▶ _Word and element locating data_
——————————

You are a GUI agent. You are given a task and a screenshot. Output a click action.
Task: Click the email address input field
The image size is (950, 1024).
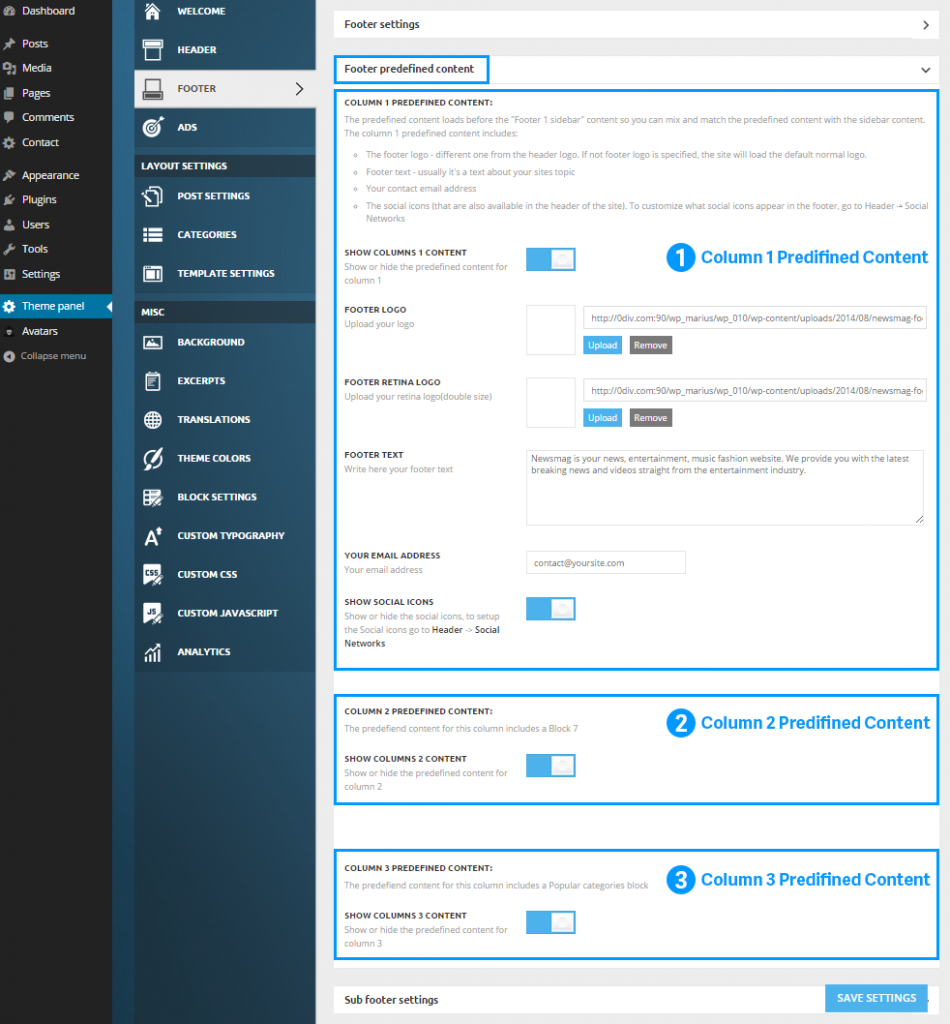pos(604,562)
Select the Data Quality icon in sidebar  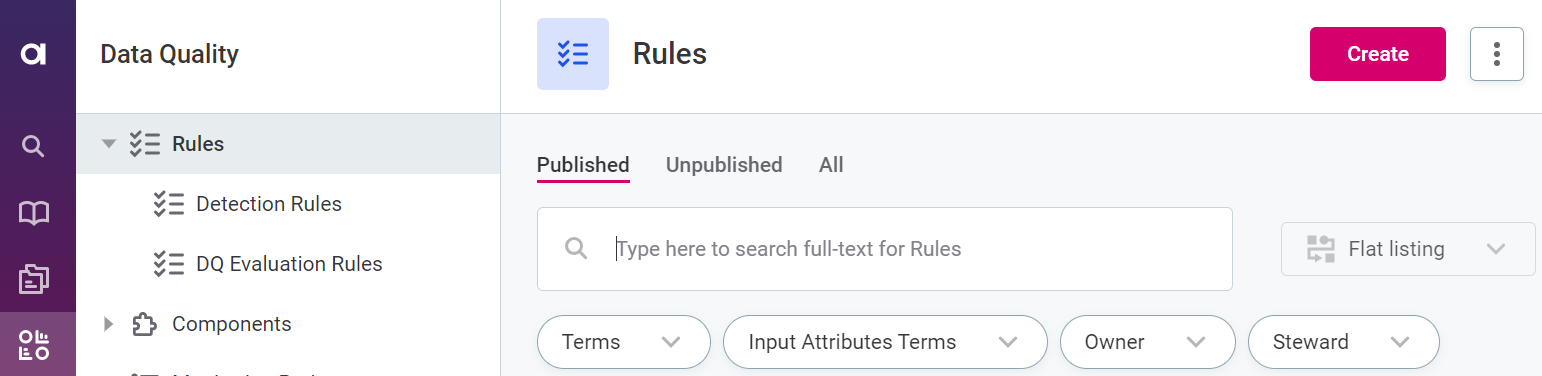[x=34, y=345]
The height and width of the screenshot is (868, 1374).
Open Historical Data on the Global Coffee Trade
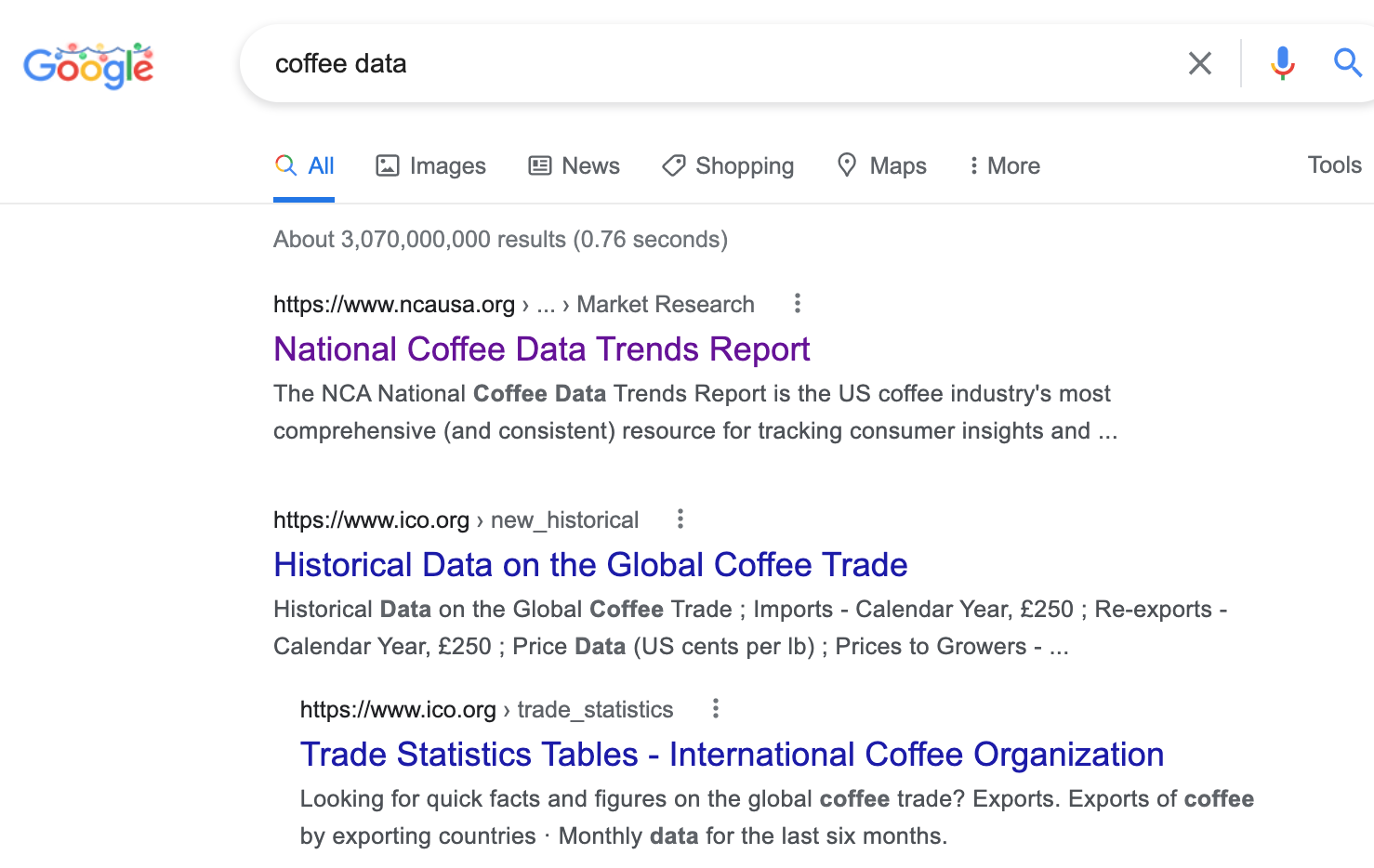coord(590,565)
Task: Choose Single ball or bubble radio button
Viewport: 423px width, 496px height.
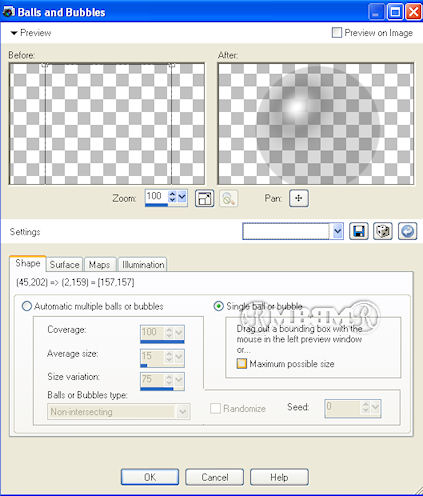Action: point(218,306)
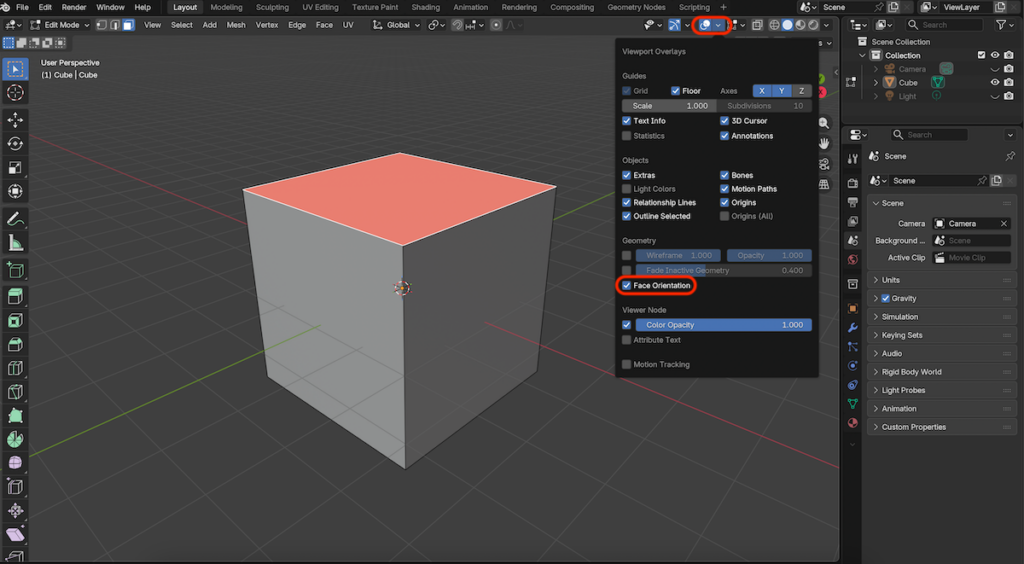
Task: Select the Rotate tool
Action: tap(15, 144)
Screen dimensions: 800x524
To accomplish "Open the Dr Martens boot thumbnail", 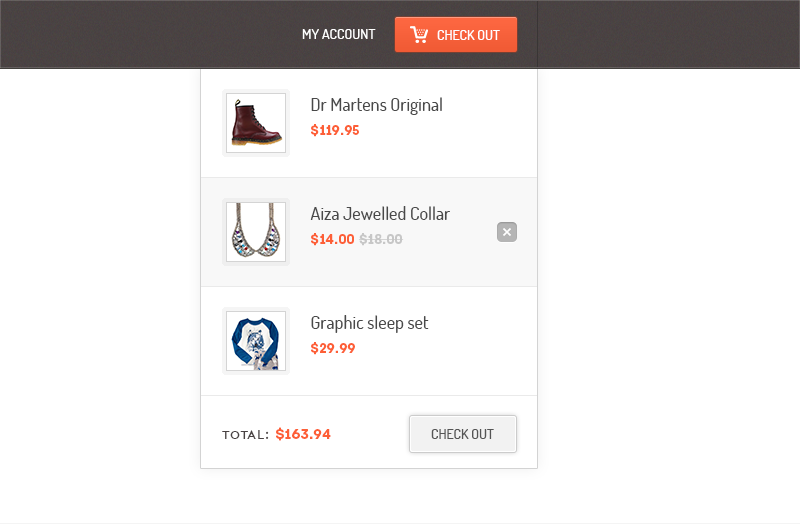I will point(256,123).
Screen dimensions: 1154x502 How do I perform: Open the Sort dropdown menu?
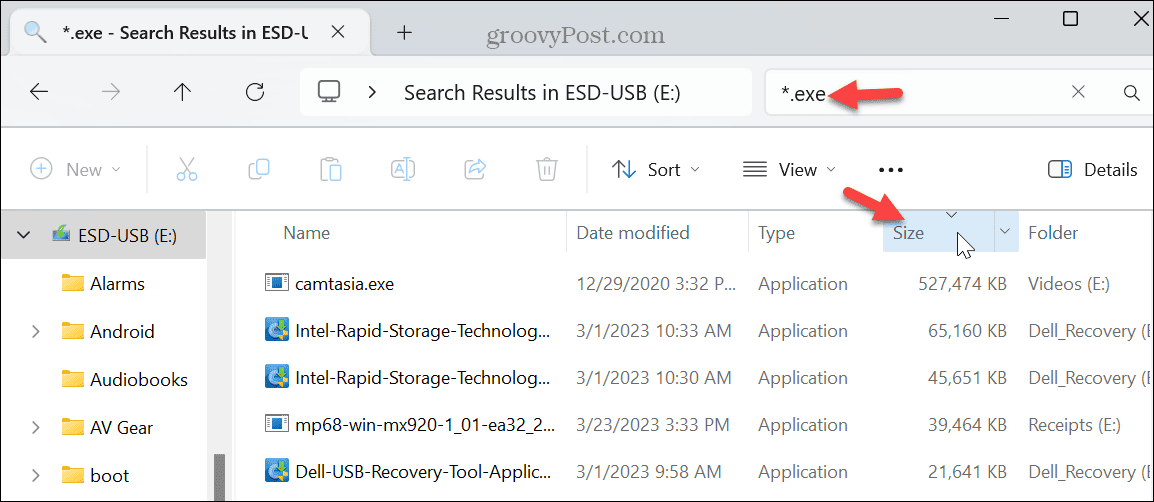pyautogui.click(x=655, y=170)
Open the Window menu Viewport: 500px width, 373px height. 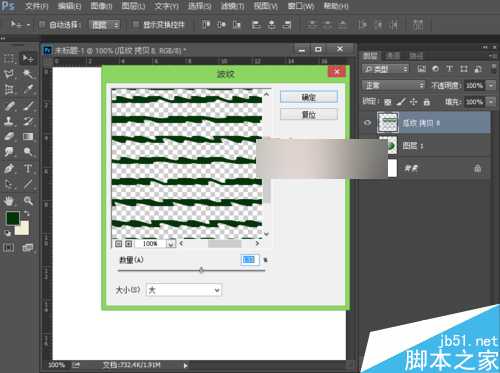pyautogui.click(x=301, y=6)
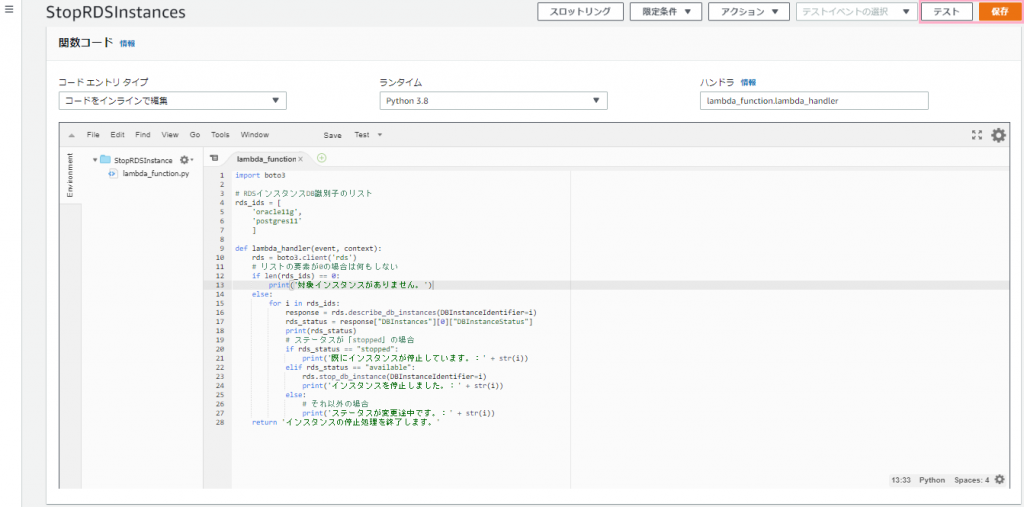Open the hamburger navigation menu

[x=9, y=11]
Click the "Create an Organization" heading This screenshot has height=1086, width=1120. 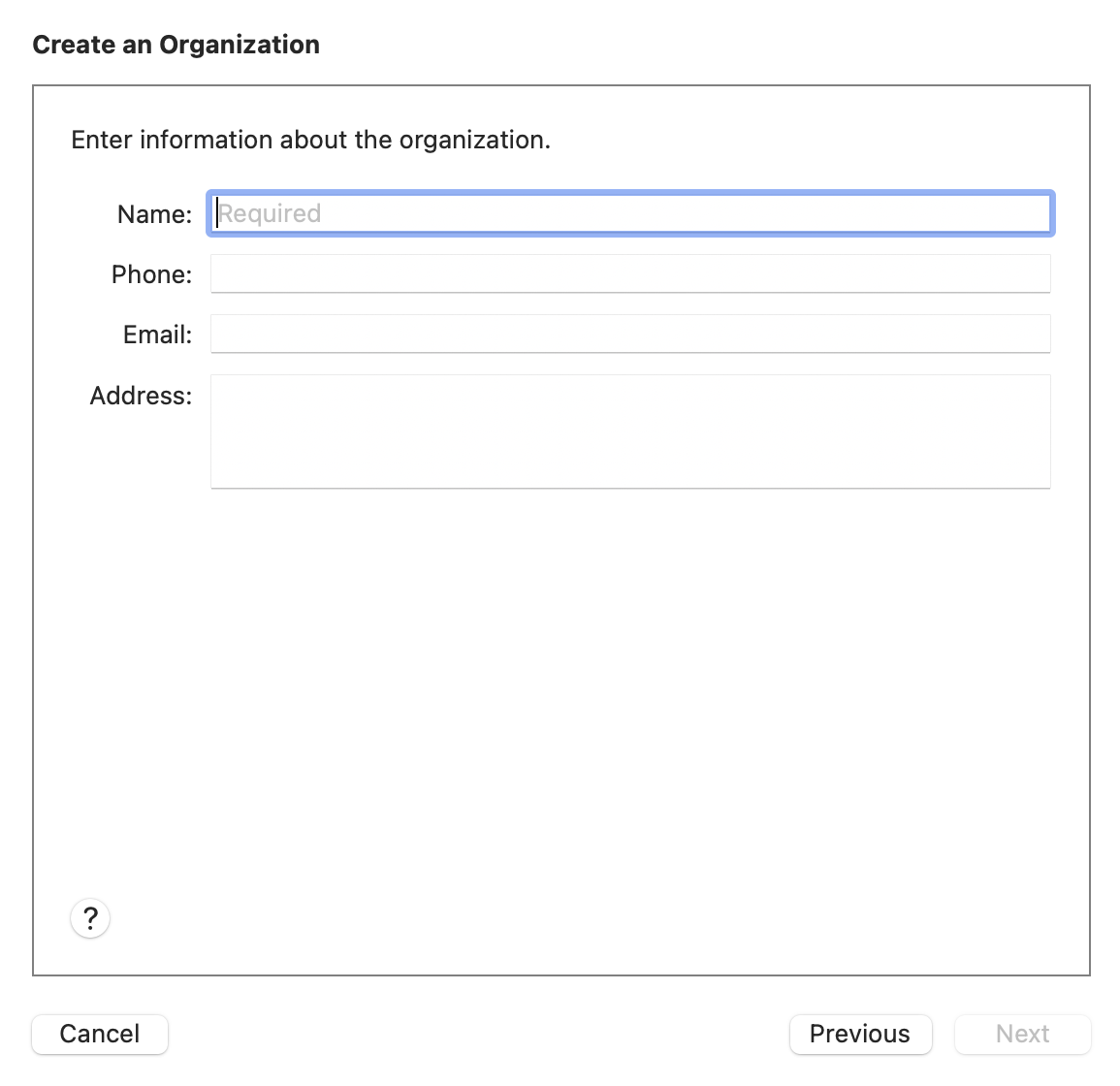click(x=176, y=45)

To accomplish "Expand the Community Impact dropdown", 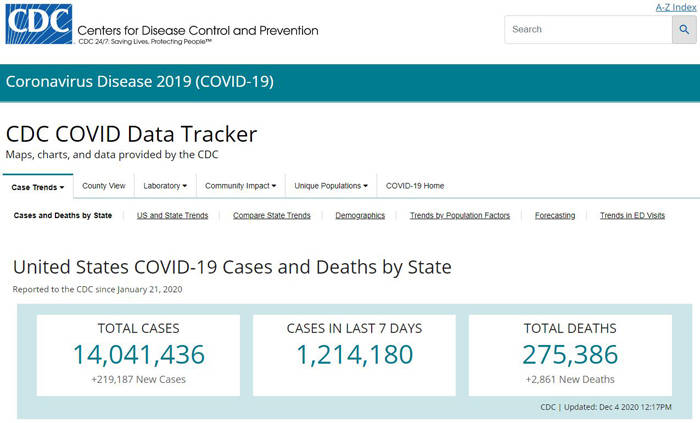I will (240, 186).
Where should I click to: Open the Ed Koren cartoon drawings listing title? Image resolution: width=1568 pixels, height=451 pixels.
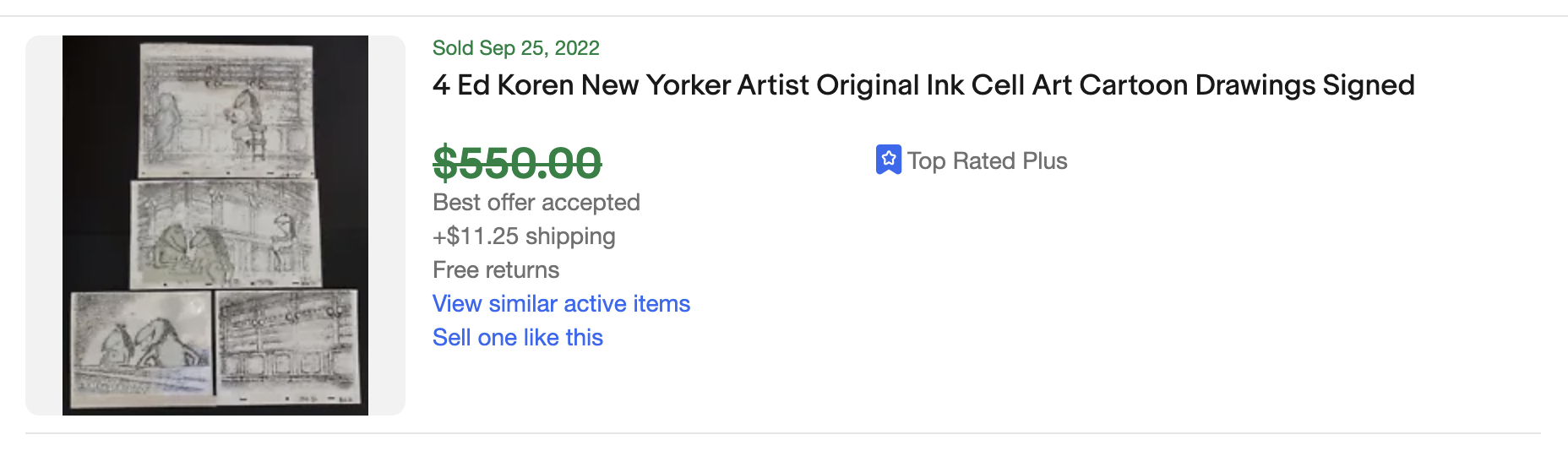(923, 85)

——————————

▶ _Exercise description_
Recast everything from the line containing "Where should I" down to the end of the rows as a numbered list, skipping blank lines and omitting the pictures.

▶ _Response_
1. Where should I click to: Open the Ed Koren cartoon drawings listing title? Image resolution: width=1568 pixels, height=451 pixels.
2. (923, 85)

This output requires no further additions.